───── Text passage ─────
Thanks! I also got crazy anxiety and dp from weed about 6 months ago. Getting rid of the anxiety, keeping busy and not giving the dp too much thought has definately helped.


----------



## Legitlex_ (Feb 8, 2014)

I got my dp/dr from smoking spice, which i had no idea it was.. but everyone says ill get better even though my mind says I wont. but i hope so  glad you recovered though, you should be safe about smoking weed it could come back


----------



## SkaterManifest (Sep 21, 2013)

Legitlex_ said:


> I got my dp/dr from smoking spice, which i had no idea it was.. but everyone says ill get better even though my mind says I wont. but i hope so  glad you recovered though, you should be safe about smoking weed it could come back


You got this man! You will surely get better! And it is really impossible for me to ever get it again, because i am cured. Once it is gone, it can't come back if you aren't scared of it.


----------



## WeedInduced (Feb 8, 2014)

SkaterManifest said:


> You got this man! You will surely get better! And it is really impossible for me to ever get it again, because i am cured. Once it is gone, it can't come back if you aren't scared of it.


I really liked your post, but it can come back. I wasn't afraid of it when I got it, I didn't even know about it. I believe once you're over it and start living your life it won't come back unless provoked. Marijuana can definitely provoke it. I was cured, I hadn't felt DP or DR in months, and then I smoked and got the most intense DR episode ever. And now it's back. Do as you please but just know that it can come back.
─────
## Problem requirements
Rewrite the forum thread from "## Legitlex_ (Feb" to "(Sep 21, 2013)", inclusive, with "K2" in place of "spice".
───── Extracted entries ─────
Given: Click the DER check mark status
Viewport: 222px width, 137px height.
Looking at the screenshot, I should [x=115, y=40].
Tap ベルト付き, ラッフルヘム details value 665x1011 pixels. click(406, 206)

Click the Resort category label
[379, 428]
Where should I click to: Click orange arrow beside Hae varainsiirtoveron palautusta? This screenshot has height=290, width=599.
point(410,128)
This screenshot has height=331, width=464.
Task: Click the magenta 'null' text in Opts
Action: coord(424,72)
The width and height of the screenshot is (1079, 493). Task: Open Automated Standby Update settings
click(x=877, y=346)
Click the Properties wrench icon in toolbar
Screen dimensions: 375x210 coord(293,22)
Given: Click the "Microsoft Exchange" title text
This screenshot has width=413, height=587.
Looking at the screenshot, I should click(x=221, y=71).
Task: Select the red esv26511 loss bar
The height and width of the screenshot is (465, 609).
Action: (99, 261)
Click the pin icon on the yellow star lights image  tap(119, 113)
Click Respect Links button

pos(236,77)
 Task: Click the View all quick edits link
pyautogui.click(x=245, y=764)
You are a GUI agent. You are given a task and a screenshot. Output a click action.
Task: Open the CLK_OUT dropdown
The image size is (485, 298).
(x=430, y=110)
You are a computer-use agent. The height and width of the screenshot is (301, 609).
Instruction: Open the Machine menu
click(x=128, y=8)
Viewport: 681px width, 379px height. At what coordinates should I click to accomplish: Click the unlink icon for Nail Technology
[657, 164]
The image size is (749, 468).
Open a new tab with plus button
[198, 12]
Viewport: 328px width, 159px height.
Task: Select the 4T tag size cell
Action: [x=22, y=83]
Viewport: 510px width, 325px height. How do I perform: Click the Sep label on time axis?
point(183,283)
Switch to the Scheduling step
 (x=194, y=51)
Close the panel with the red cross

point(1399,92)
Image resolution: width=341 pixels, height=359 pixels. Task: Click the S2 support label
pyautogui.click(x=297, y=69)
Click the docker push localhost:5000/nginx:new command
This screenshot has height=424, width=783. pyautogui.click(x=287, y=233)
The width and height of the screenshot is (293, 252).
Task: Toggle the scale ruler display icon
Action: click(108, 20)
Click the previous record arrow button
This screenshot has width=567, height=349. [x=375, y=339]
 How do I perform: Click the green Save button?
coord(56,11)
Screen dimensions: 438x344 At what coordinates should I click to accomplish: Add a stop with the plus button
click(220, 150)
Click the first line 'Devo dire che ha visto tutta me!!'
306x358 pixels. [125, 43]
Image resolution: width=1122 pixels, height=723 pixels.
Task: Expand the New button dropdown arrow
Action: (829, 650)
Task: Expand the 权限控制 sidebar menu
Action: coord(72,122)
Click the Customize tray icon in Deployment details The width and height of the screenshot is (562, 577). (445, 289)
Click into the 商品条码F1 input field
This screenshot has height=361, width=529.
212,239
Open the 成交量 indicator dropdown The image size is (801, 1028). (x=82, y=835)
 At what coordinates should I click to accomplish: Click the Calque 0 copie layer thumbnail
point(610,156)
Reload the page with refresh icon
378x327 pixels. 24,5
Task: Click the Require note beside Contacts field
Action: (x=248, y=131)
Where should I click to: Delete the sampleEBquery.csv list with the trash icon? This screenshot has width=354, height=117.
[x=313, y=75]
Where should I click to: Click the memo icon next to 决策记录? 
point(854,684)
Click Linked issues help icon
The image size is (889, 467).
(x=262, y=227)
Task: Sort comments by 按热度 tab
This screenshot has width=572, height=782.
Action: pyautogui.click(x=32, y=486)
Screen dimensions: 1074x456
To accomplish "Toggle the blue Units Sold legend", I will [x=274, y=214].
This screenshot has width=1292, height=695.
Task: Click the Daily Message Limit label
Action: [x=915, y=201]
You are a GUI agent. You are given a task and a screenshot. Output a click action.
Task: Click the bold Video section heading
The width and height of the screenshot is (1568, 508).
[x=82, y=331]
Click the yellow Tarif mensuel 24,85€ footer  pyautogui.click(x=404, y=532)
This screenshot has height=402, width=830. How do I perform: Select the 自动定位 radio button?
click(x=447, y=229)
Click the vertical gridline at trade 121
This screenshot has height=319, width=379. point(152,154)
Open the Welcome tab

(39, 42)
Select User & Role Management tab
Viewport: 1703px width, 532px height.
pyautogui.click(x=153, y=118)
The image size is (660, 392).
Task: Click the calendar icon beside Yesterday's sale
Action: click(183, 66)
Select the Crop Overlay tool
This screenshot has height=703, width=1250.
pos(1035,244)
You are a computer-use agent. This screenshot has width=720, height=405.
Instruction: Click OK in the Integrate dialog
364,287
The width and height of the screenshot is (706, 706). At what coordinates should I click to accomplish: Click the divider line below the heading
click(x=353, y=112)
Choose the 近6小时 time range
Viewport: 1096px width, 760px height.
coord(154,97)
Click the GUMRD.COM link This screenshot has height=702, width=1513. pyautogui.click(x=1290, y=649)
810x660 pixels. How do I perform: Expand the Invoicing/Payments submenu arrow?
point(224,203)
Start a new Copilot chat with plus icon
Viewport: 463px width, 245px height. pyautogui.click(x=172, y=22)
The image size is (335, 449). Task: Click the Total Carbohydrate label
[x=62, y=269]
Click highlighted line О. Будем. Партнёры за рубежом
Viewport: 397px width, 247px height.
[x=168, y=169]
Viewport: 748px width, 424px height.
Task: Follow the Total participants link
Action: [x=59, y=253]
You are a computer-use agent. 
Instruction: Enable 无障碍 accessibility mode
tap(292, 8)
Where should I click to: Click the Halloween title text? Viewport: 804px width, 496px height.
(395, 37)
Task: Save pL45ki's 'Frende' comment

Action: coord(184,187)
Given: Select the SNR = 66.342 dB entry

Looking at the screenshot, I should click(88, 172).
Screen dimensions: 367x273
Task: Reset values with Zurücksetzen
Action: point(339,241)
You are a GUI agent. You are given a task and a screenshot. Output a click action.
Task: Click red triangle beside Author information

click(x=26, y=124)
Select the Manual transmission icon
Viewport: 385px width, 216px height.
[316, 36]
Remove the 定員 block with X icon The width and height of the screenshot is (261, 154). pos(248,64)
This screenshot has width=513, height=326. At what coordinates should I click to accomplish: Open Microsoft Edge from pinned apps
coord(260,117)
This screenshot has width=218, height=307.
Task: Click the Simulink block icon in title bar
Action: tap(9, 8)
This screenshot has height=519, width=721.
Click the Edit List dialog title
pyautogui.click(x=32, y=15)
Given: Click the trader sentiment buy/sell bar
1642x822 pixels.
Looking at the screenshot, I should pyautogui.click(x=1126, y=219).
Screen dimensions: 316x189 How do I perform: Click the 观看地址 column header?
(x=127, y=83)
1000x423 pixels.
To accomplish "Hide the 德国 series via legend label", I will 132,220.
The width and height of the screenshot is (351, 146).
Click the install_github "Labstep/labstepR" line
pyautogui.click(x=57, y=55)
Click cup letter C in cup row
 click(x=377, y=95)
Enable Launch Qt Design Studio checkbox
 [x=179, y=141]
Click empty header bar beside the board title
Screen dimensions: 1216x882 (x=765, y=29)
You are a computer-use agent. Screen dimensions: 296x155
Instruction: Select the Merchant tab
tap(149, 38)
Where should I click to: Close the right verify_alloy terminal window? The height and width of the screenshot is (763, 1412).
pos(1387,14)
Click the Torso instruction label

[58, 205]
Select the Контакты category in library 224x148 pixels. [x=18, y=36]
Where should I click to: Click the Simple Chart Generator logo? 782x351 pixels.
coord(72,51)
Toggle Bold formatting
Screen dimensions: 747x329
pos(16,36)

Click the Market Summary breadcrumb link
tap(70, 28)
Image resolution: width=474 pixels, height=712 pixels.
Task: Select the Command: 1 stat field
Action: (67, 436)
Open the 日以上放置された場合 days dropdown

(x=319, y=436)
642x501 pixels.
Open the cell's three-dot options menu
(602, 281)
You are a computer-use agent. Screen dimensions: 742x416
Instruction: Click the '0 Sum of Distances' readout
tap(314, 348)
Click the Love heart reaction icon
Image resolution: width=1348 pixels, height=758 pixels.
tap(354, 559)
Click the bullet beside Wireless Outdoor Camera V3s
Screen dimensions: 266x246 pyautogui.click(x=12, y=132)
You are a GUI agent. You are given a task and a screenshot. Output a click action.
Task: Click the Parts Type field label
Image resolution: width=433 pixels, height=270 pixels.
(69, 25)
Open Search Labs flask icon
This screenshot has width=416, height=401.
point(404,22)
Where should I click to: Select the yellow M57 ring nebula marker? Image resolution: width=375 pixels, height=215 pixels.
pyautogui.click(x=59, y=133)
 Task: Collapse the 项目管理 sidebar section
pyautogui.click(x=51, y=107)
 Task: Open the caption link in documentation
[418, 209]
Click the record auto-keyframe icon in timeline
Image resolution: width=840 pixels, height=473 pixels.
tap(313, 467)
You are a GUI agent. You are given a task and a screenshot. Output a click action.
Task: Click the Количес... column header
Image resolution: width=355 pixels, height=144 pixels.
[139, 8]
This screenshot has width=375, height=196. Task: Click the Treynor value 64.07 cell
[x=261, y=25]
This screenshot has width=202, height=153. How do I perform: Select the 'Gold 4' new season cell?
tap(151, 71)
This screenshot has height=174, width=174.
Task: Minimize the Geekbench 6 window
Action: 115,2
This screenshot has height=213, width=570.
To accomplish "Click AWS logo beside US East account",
─────
## Result of the task
## Legitlex_ (Feb 8, 2014)

I got my dp/dr from smoking K2, which i had no idea it was.. but everyone says ill get better even though my mind says I wont. but i hope so  glad you recovered though, you should be safe about smoking weed it could come back


----------



## SkaterManifest (Sep 21, 2013)